Como surgiu o termo “Idade das Trevas”?

Tá, muitos responderiam a essa pergunta simplesmente associando o termo Idade das Trevas ao tempo de constantes guerras, pouco avanço cultural e severa imposição religiosa à que ele se refere. Um período de trevas. Mas se você é daqueles que não se satisfaz tão facilmente, vem comigo…

Pois bem, nós sabemos que a Idade Média, ou Idade das Trevas, é o nome geralmente dado ao período de mil anos entre os séculos V e XV. Sabemos também que existem divisões controvérsias a respeito da duração desse período.

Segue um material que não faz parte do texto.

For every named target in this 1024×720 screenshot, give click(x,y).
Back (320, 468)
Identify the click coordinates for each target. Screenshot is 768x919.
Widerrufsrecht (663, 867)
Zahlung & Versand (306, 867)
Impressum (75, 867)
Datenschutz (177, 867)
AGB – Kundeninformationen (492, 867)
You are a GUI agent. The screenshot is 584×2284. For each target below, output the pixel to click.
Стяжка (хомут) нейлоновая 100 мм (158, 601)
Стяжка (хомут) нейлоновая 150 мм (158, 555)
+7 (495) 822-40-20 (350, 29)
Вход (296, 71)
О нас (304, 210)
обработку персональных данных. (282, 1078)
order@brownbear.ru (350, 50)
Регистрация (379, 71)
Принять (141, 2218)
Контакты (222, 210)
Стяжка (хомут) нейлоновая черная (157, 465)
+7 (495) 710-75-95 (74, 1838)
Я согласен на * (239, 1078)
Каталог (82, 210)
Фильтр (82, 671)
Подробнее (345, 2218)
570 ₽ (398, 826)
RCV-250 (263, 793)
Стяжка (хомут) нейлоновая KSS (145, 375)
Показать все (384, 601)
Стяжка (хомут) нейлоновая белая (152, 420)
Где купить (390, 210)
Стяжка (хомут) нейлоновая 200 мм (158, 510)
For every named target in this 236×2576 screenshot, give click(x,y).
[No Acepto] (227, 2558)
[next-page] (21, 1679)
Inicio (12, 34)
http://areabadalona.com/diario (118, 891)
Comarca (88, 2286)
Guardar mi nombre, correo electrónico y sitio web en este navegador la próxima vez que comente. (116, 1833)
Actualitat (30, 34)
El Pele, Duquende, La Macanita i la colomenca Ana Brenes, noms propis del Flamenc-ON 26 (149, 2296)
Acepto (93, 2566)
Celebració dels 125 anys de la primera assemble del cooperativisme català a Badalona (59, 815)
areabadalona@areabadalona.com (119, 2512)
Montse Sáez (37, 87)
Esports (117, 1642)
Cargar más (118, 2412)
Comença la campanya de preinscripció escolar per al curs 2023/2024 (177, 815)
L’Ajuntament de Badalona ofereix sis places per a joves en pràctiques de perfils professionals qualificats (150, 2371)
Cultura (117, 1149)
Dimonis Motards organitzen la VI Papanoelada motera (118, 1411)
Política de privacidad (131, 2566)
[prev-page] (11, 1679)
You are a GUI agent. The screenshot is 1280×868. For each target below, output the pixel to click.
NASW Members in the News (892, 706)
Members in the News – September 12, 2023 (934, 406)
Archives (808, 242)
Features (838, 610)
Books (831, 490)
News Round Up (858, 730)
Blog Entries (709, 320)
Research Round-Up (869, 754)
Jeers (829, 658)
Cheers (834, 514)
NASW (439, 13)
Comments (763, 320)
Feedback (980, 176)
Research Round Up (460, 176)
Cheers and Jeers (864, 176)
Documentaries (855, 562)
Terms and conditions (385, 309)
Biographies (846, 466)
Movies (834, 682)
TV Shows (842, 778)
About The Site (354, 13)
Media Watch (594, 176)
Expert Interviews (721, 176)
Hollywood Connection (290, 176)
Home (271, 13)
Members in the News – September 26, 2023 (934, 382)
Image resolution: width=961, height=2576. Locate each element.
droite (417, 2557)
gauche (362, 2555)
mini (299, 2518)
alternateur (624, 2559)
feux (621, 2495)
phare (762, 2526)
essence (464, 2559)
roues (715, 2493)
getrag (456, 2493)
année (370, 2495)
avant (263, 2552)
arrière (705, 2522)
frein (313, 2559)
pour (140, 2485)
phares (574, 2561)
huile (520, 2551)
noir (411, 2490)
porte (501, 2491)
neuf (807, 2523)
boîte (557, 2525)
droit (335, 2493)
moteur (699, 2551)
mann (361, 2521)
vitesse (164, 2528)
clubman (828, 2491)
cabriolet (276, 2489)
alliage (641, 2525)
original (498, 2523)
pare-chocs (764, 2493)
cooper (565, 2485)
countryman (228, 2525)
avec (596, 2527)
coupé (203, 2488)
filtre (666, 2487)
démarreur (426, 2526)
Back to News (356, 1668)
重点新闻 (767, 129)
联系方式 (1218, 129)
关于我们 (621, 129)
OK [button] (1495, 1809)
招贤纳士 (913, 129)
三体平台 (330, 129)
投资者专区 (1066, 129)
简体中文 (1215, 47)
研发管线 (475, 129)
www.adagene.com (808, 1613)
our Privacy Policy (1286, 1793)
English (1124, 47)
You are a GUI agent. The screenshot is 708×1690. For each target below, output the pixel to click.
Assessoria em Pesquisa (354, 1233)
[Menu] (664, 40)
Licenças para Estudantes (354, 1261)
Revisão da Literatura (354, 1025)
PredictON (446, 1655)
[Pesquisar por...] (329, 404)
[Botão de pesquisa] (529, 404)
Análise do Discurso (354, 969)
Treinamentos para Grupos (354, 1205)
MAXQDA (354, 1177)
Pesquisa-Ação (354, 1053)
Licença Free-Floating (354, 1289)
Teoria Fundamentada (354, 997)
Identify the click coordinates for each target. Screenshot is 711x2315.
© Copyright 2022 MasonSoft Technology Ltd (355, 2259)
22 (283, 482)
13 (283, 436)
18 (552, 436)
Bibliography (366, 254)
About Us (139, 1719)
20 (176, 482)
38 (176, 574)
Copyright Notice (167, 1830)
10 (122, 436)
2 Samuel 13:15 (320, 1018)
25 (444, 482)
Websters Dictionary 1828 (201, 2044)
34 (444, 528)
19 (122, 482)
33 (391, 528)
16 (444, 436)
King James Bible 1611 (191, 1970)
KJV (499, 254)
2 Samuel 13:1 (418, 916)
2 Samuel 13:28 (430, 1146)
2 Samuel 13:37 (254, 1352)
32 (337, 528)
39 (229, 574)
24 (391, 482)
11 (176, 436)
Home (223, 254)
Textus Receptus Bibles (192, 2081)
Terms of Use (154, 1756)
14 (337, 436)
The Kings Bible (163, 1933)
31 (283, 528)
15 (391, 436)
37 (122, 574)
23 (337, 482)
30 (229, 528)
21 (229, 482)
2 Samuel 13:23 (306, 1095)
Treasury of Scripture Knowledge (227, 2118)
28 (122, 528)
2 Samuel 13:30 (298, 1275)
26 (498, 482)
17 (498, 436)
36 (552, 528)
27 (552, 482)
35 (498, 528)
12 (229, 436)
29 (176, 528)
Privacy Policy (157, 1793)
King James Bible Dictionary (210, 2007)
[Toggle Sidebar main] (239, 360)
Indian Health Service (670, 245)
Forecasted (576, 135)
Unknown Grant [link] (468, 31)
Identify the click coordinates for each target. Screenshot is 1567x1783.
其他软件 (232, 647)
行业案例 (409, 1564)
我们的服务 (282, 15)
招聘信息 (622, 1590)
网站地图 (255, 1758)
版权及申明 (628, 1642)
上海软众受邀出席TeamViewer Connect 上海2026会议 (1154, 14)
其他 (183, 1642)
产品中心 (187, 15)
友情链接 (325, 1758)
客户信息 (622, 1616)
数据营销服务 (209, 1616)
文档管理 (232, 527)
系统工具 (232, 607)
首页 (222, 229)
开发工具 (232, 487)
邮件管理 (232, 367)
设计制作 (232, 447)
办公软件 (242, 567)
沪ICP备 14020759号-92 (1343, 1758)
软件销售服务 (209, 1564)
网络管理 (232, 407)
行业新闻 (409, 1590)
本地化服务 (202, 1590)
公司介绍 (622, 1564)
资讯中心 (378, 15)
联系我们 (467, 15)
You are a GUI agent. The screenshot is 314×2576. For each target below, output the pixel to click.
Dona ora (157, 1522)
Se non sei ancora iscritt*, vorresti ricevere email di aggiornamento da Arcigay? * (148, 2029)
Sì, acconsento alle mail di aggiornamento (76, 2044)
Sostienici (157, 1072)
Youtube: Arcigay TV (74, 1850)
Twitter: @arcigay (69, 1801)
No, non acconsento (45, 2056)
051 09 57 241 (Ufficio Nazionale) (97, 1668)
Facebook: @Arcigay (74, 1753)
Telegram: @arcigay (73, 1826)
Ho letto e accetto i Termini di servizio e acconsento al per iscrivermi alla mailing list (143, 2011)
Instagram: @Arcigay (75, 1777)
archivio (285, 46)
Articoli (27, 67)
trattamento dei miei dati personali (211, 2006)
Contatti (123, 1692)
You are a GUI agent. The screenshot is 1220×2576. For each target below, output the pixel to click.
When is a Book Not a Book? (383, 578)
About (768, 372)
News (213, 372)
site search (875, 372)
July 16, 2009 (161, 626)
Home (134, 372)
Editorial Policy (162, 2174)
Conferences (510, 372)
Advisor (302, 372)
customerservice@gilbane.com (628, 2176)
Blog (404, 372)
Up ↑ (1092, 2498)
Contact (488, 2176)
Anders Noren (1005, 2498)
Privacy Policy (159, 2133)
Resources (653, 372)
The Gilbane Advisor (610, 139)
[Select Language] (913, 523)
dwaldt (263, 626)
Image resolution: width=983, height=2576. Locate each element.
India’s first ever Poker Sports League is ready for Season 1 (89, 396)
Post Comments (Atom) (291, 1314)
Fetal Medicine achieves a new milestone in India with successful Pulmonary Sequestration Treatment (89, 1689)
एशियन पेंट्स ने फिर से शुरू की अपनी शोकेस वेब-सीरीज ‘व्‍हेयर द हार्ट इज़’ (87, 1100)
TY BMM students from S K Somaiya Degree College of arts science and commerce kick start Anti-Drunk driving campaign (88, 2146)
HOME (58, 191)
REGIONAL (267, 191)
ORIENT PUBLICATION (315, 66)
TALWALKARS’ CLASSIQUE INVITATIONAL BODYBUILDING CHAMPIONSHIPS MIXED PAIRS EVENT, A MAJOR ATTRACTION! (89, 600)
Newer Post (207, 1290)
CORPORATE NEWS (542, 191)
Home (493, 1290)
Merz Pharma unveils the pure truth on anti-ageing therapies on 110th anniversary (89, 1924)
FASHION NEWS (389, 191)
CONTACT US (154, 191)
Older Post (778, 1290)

Mas quais são as raízes desse nome?

VIVENDO NAS TREVAS

A luz versus a escuridão é uma metáfora amplamente utilizada desde a antiguidade para se referir ao bem versus o mal. Mas no século XIV, um italiano deixou o bem e o mal de lado e aplicou a metáfora em algo, digamos, mais secular. Francesco Petrarca (1304-1374) queria ter vivido durante a antiguidade clássica. Ao comparar aquela época de grandes avanços econômicos, artísticos e intelectuais com o período em que ele vivia, Petrarca se sentia perdido num tempo de obscura ignorância. Na conclusão de seu poema épico, África, ele escreveu:

Eu estou fadado a viver entre tempestades de confusão. Mas, como é meu desejo, talvez você (leitor) viva muito tempo depois de mim, em tempos melhores. Esse esquecimento e essa sonolência não durarão para sempre. Quando a escuridão se dispersar, nossos descendentes poderão retornar à pureza do antigo esplendor (brilho).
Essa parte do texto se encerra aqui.